All I knew about Wall Street was watching Louis Rukeyser’s Wall Street Week every single Friday night since I was 15 years old. I was fascinated that someone could earn a good living analyzing natural gas pipeline stocks (including my dad’s favorite, El Paso Natural Gas). I built up great respect for the guys from Merrill Lynch, Kidder Peabody, EF Hutton, and especially Goldman Sachs. I could not wait to read their research.
My work on the Conner Foundation landed me an analyst job at the biggest bank in Dallas, Interfirst Bank. They managed $4 billion using a growth stock strategy. We were covered by at least 30 Wall Street firms. The prior analyst for nice enough to leave me a five foot stack of Wall Street research. I dove in. I went right for the blue Goldman Sachs envelope. I could not wait to see the Goldman Sachs recommended list. It would be the guide to eternal wealth. The smartest guys in the world, telling me which stocks to buy. I had waited 10+ years to see the magic.

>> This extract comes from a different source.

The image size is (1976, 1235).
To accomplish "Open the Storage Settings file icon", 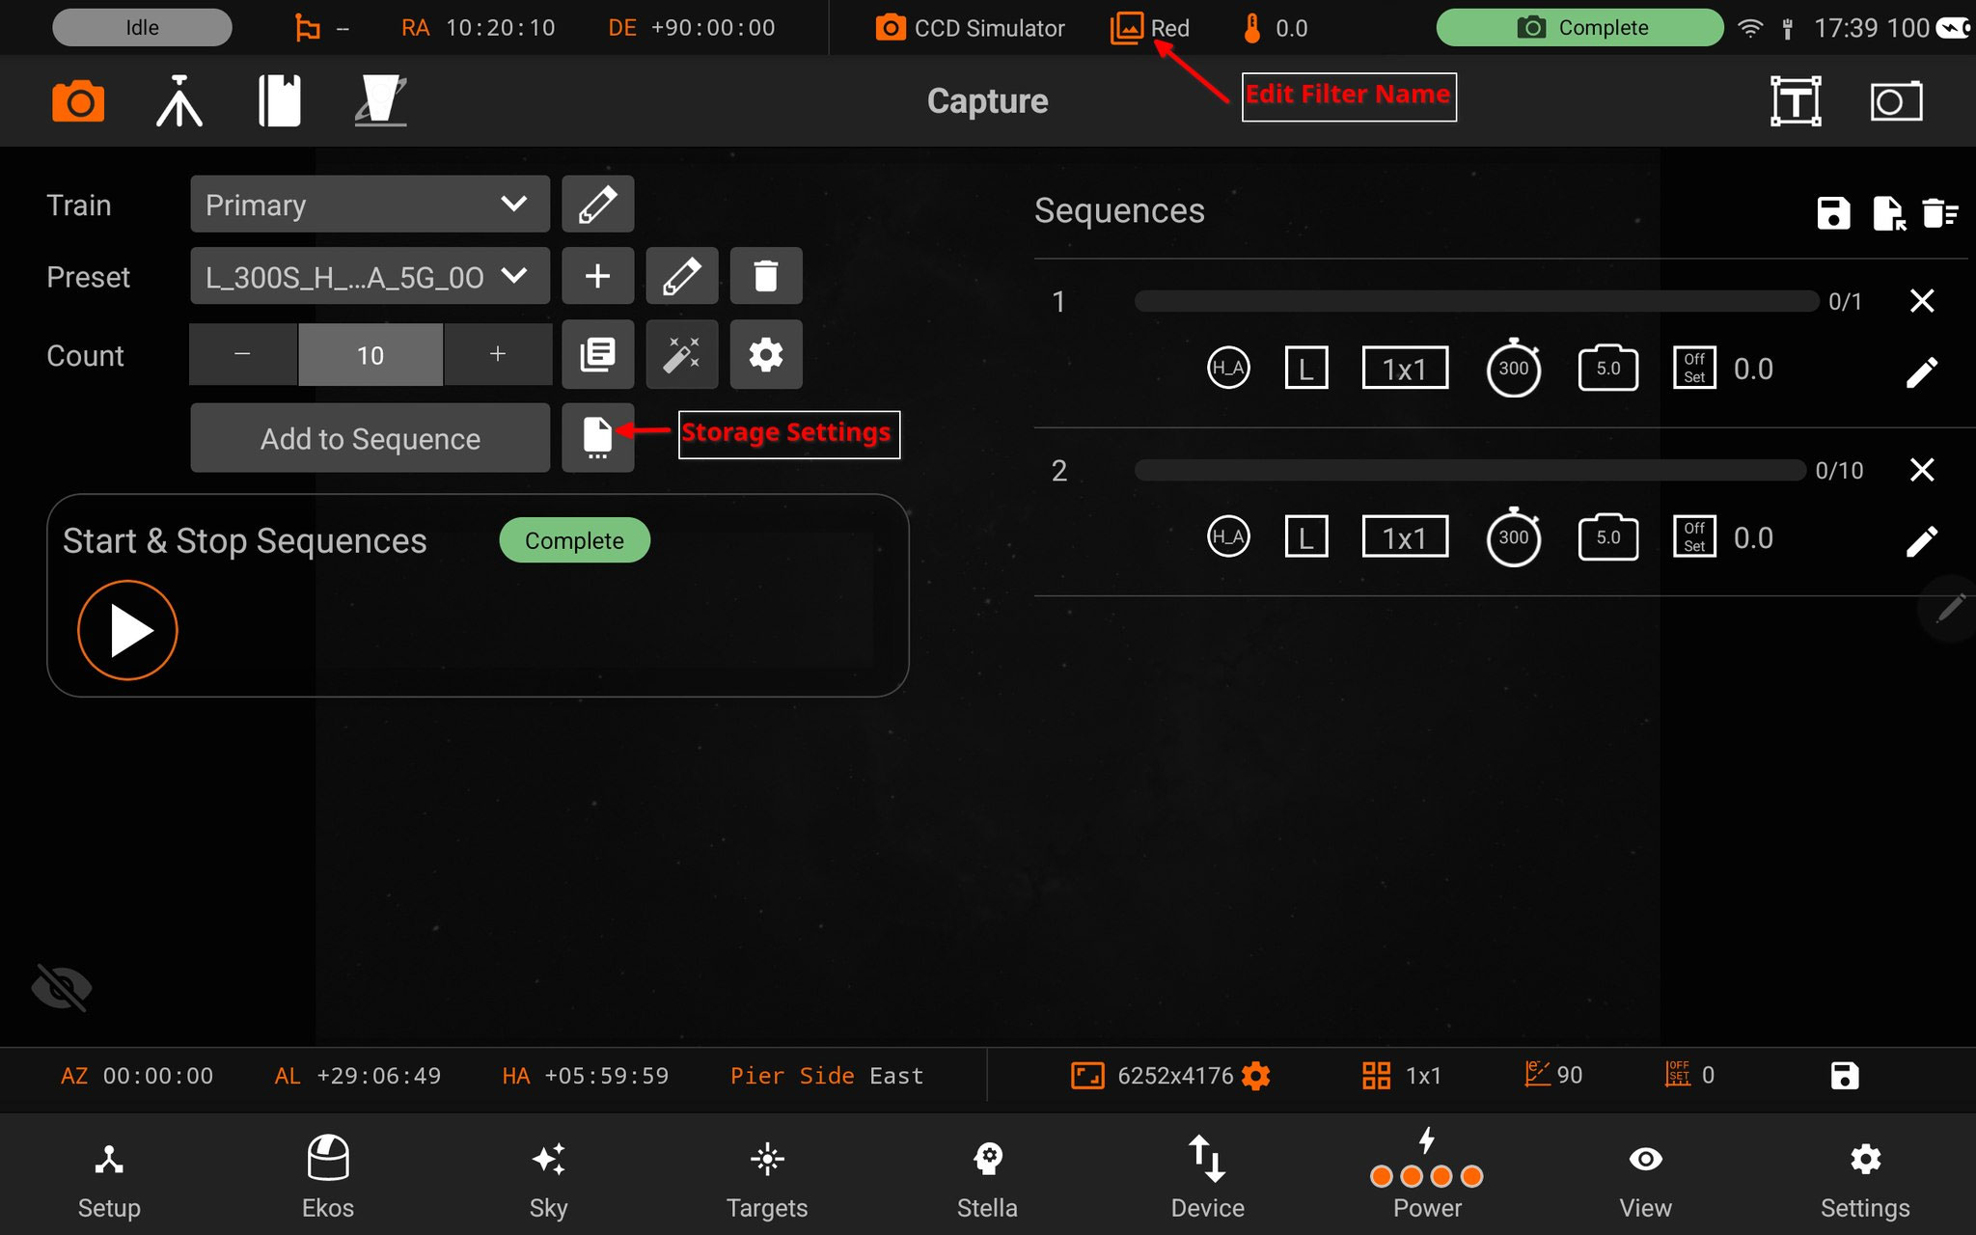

Wow, what a soul crushing disappointment.
The list was horrible. It was completely unusable. Of the 30 stocks, 27 were near their 52 week highs. Only a few had PE’s under 12 (remember this is 1984). There was not a single value stock on the list. Goldman was not unique, but I expected better. The entire stack of research had very few useable ideas. There were some great industry reports, but none recommended stocks near their lows. In about 8 hours of reading that stack of research I became a value investor forever. In a few weeks I knew I had to start my own firm. There was plenty of great information in the reports. I totally consumed the research for two years. But over 95% of the time Wall Street’s conclusions were silly. The conclusions were designed to make you feel good about owning growth stocks, and thereby generate MAXIMUM COMMISSIONS. As the brilliant analyst next door very perceptively asked a leading drug analyst one day. “How much higher did Merck have to go before you will have to recommend it”. The analyst paused for a long moment, and then said that was the best question he had ever been asked. He then admitted he would have to put Merck on the “buy list” if the stock went higher.
When I look at Dow -DOW - $44 - today (it is no longer Dow Chemical), I know it is exactly the type of stock that was never on on the Goldman Sachs recommended list (or any other big Wall Street firm, sorry to pick on GS but they have earned a special place in hell). Please pull up a DOW one year chart. The market is up 25% this year, yet DOW has plunged from $60 to $44. The stock has a 6%+ yield, and sells for 5x what they earned in 2021 and 2022. There are 5 buy recommendations, and 16 hold/sell recommendations. I will bet you a pile of Krispy Kreme doughnuts that the firms with buy recommendations have done investment banking for Dow in the last two years.
I am not convinced yet that DOW is a Top 20 Model Portfolio stock. They are presenting at a conference on December 3rd. I will listen to the replay if the company puts it on their website. I hate DOW’s exposure to housing starts, and China, and especially their exposure to housing starts in China. But the stock is very cheap. It is exactly the type of stock that every real value investor has to at least consider. The balance sheet in is good shape, they are selling underperforming businesses, and low natural gas prices help exports.
Good security analysis is necessary for the functioning of the capitalist system. The sewage produced by Wall Street is a significant hinderance to the proper allocation of capital. Aren’t the holidays fun?